_Task set_
1/ Answer these questions from the essay excerpt about conversations in Baltimore and Washington, DC:
(a) What was the number one topic of ritual conversation in Baltimore?
(b) What T-shirt does the writer wish they had bought?
(c) Which political party did the friend serve?
2/ Carry on the essay excerpt about conversations in Baltimore and Washington, DC, beginning after its last sentence.

_Document excerpt_
Many many years later, in Baltimore, though I had a white collar job, most of my conversations on the job or within earshot involved working class people. The number one topic of ritual conversation was the lottery and picking numbers for same, in hopes that one would not have to return to work the next day. People seemed to be interested in church, sports, soaps, and little else. The best I can say—not to be downplayed—is that among the black working class (above the teenage years) I would find reserves of human sympathy and decency growing much scarcer elsewhere in society. And Baltimore was pretty grim back then, much worse now, I hear.


One would have hoped for more stimulating conversation in the Washington, DC area, given the high concentration of highly educated professionals. First, I had to get past the yuppies and Inside-the-Beltway political gossip. Why did I not buy a ‘Die Yuppie Scum!’ T-shirt when they were in vogue? As years went by, and as the implications of my work in New York in the 1990s became visible to me, I became conscious of the logic of psychological compromise at work among my liberal professional friends I would not have been sophisticated enough to analyze in my younger years. (See Jim Murray Memorial Speech.)


One friend in particular had me perplexed. He was a very decent fellow for the ambitious and unprincipled profession he had chosen, putting his analytical skills in service to whatever political official or special interest group to which he would hire himself out, and he did have political scruples about the positions he was asked to advocate. He also had a wide variety of personal interests and talents, and he would discuss his creative writing projects with me. There was also an obsession over fame—not movie stars or sports celebrities—but famous figures and places of all sorts. His creativity also seemed to be reactive: he would begin with some event or concept and played ‘what if?’ games with it. He never questioned the premises of the formulaic ideas which he permuted to purportedly novel ends. In short, his creativity did not seem to emanate from a center with which he was in touch, but rather as an accommodation to existing structures and conventional ideas. This pattern was replicated in his political activity, debasing himself like innumerable yuppies and buppies I have known in service to a Democratic Party continually reneging on its long-lost liberalism—swallowing its propaganda, living in delusion. In all of his mental activities, decent liberal that he was, he could not find a central point inside himself beyond ideology with which to transcend the categorial framework of bourgeois bureaucratic existence.

_Available data_
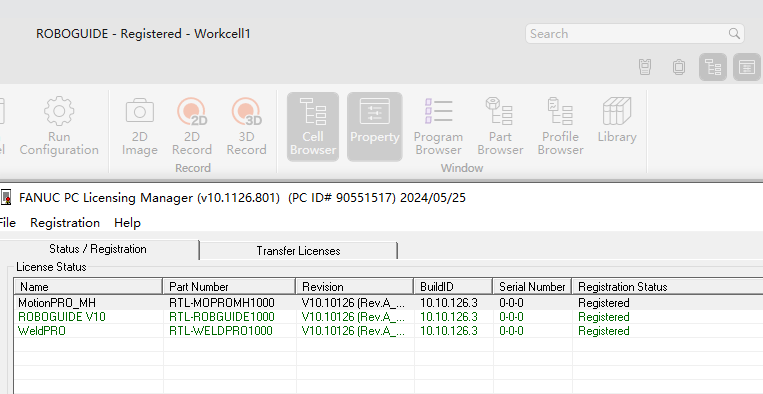
Task: Open the Help menu
Action: 127,223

_Outputs in order_
1/
(a) The lottery and picking numbers for it.
(b) A 'Die Yuppie Scum!' T-shirt.
(c) The Democratic Party.

2/
I don’t think I could have grasped the psycho-logic of accommodation when I was young and naïve, and before I experienced such overpowering doses of it as I came to be exposed to in Washington. Everyone must compromise in order to survive—that’s a given. Yet I marvel at how compromise does not stop where the air meets the skin. Compromise goes all the way inside, to the conceptual framework with which the structures of social and cultural forms are grasped. In addition, while it would seem that the educated are better positioned to analyze and criticize how society is structured as a whole, they seem to be subject to an even greater pressure due to their positioning as professional administrators of higher-level social cognitive functions to get locked into the conceptual structures of bourgeois society. Noam Chomsky has commented that the educated stratum of society is the one most susceptible to official propaganda. Before him, Martin Luther King Jr. remarked that the educated were the main generators of societys most prejudicial ideas. But rather than pursue this argument here, it suffices to address the logic of the psychological accommodation driving intellectual accommodation that goes beyond what one might naively think strictly necessitated by survival-oriented practical accommodation.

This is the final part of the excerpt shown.